Records for locating described items
══════════
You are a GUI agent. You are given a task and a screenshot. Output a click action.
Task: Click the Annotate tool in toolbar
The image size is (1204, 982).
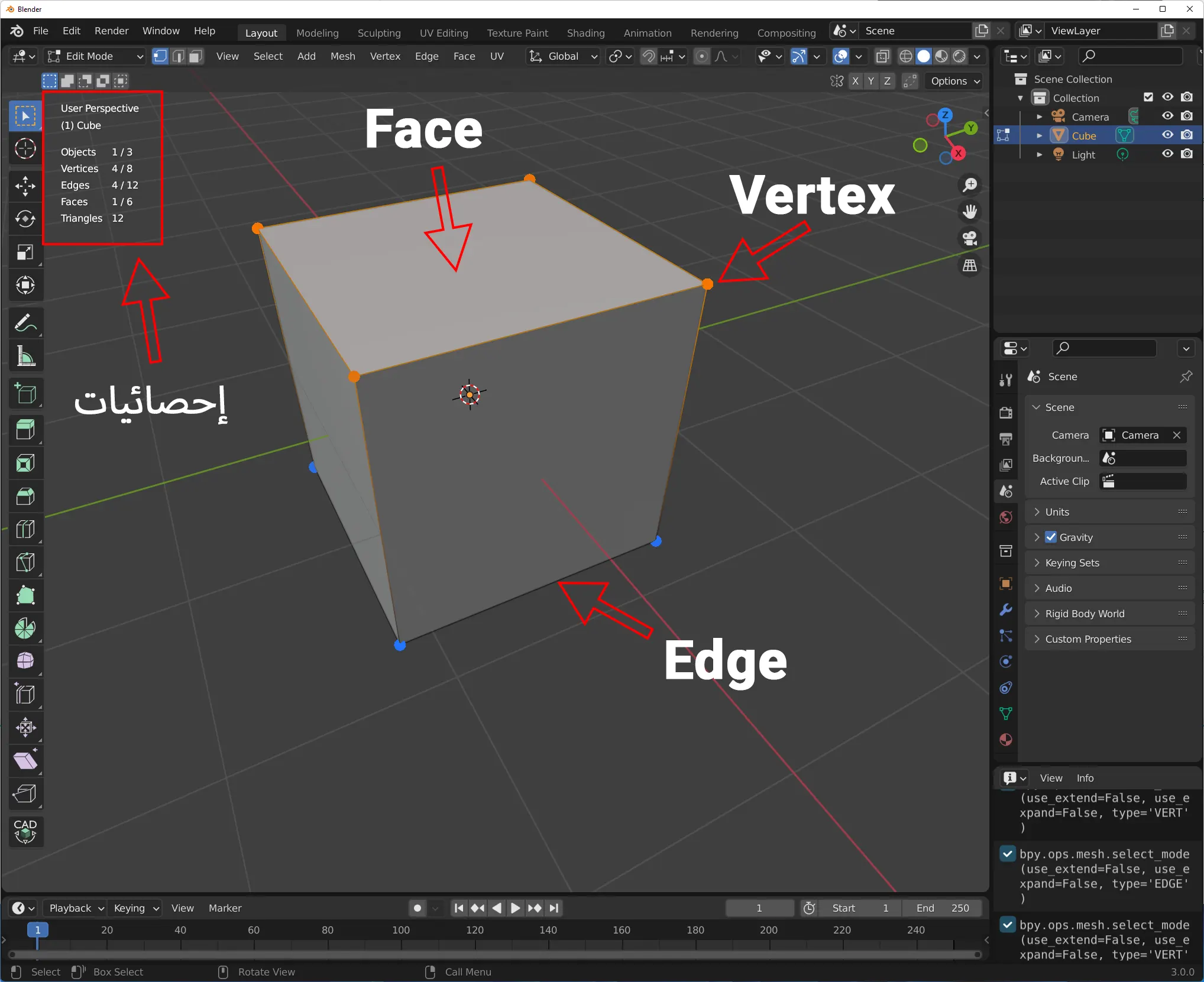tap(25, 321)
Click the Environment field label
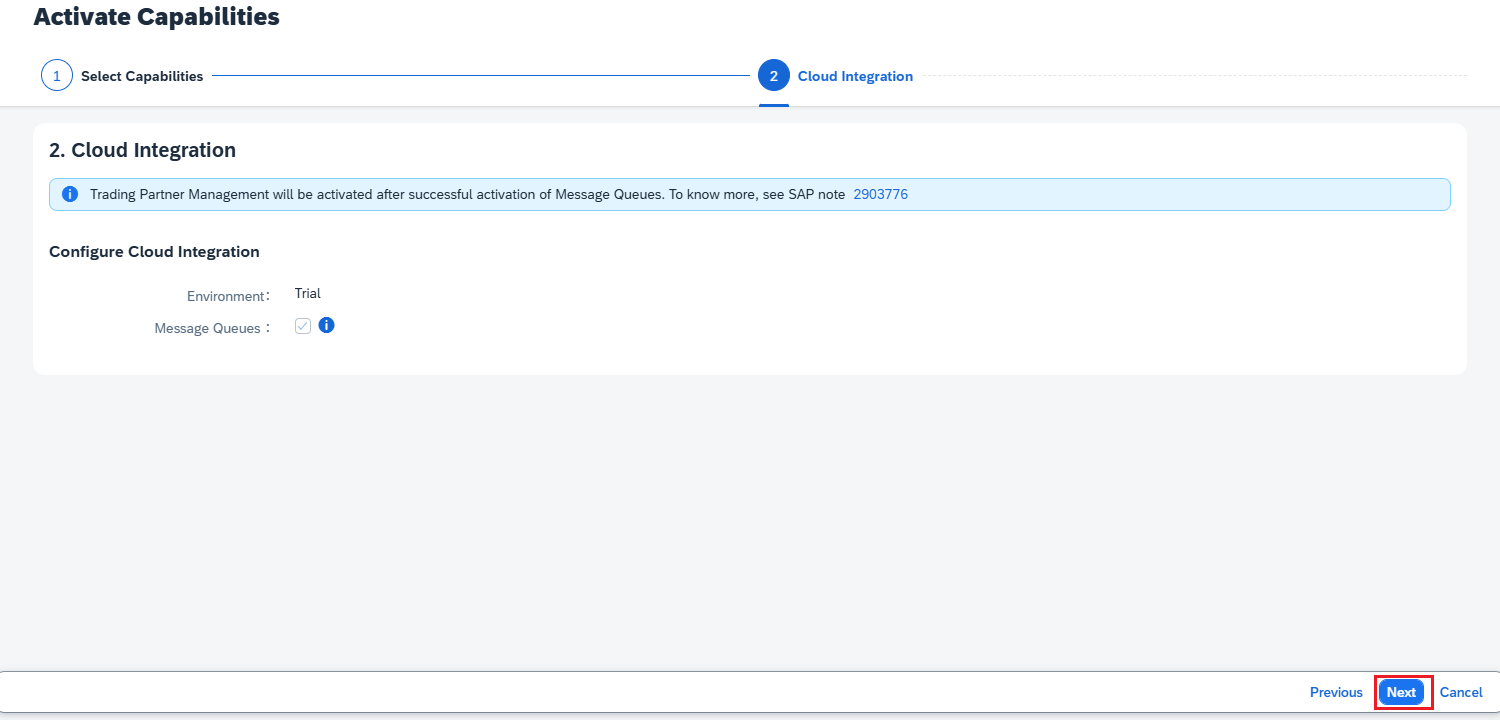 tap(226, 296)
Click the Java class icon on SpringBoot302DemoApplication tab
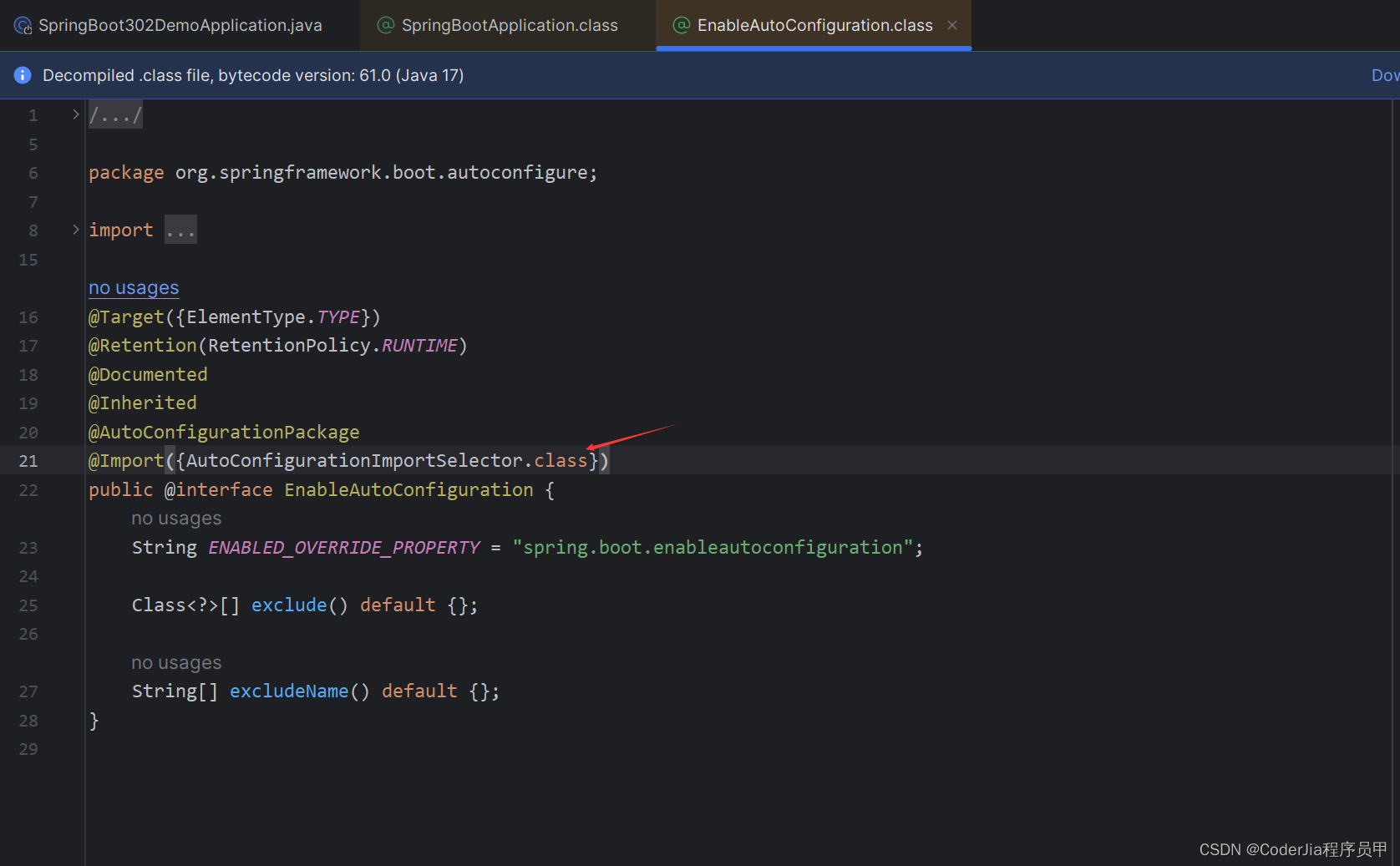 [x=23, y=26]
══════════
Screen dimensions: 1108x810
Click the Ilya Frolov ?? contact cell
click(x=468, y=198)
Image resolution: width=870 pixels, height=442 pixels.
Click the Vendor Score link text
══════════
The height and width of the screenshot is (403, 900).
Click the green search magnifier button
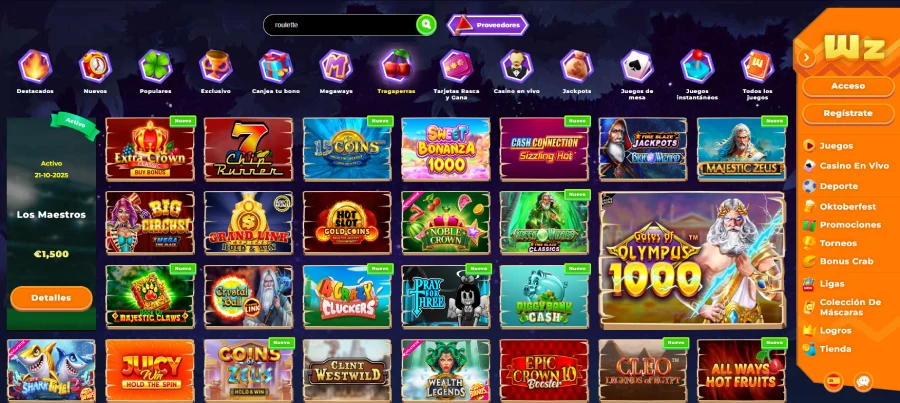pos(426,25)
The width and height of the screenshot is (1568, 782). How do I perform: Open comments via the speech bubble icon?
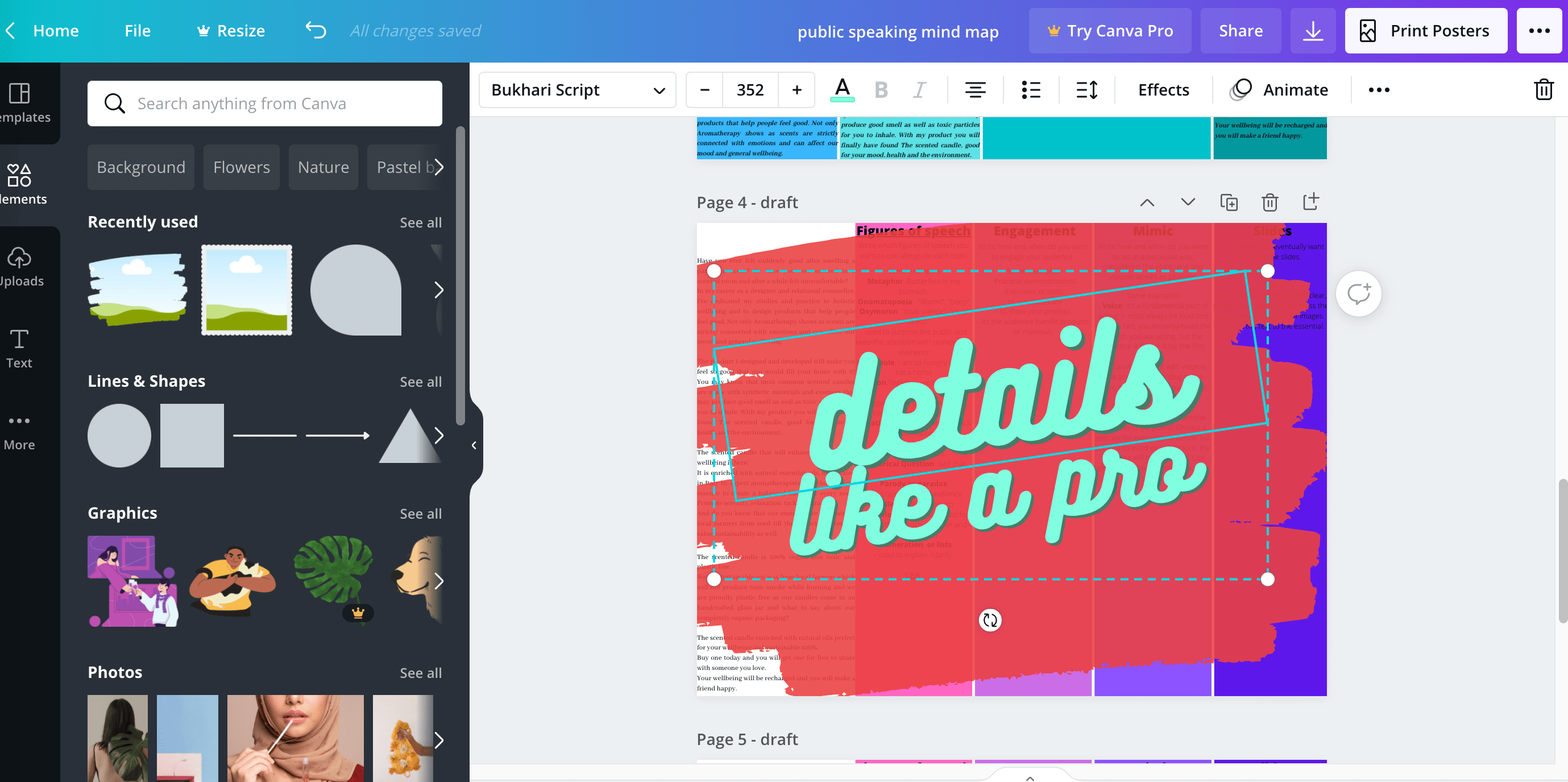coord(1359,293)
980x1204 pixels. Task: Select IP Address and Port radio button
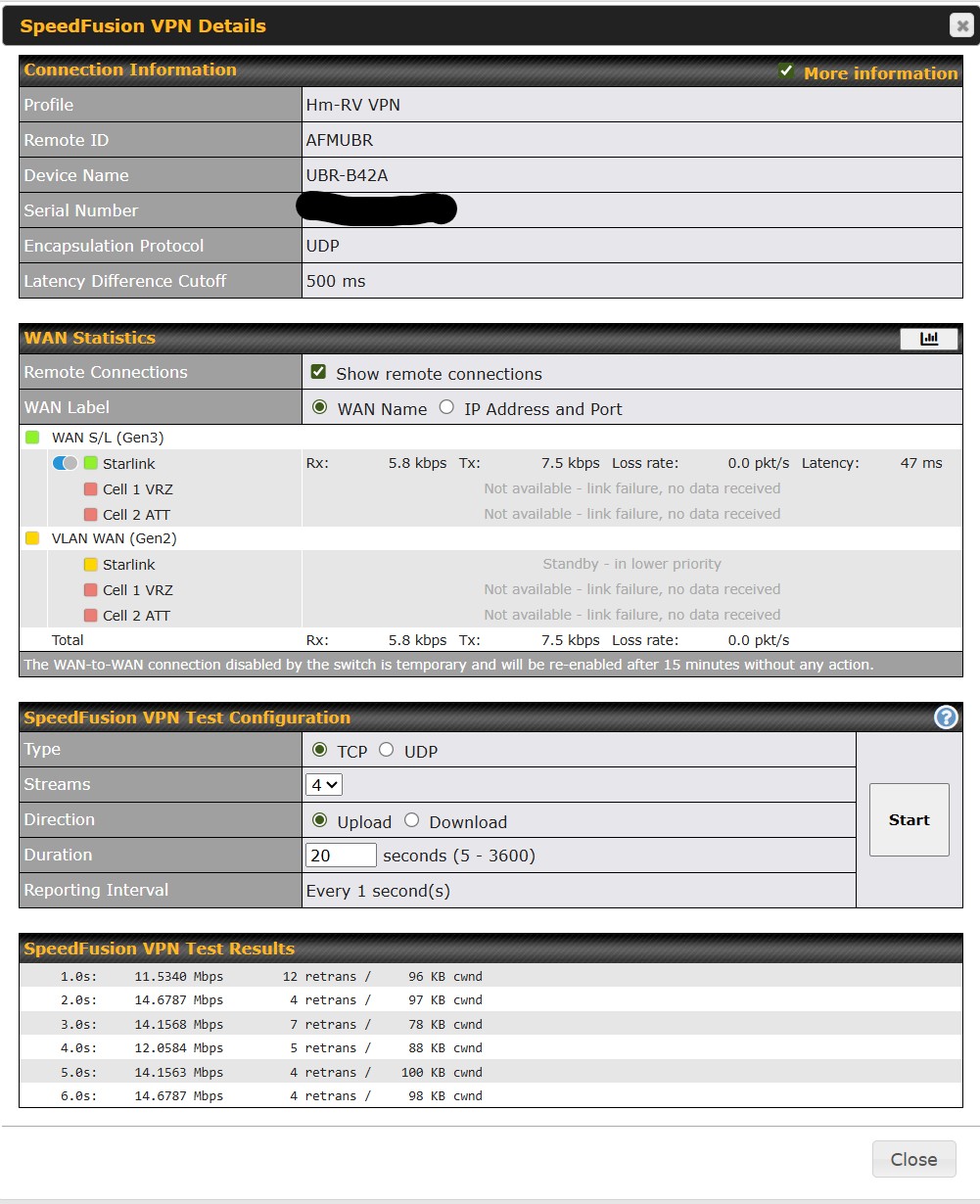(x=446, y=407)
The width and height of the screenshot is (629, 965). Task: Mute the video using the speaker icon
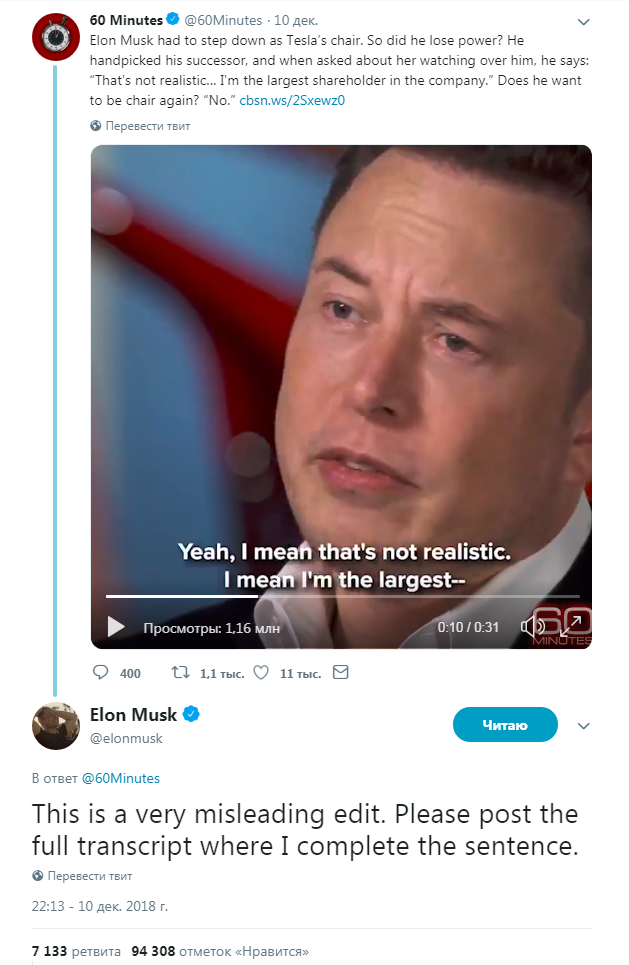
══════════
WRITTEN INSTRUCTION → Copy the lines above verbatim, from the line with "Screen dimensions: 1108x810" to the line with "Click the Vendor Score link text", inclusive.

RESULT BELOW →
Screen dimensions: 1108x810
Click the Ilya Frolov ?? contact cell
click(x=468, y=198)
Image resolution: width=870 pixels, height=442 pixels.
Click the Vendor Score link text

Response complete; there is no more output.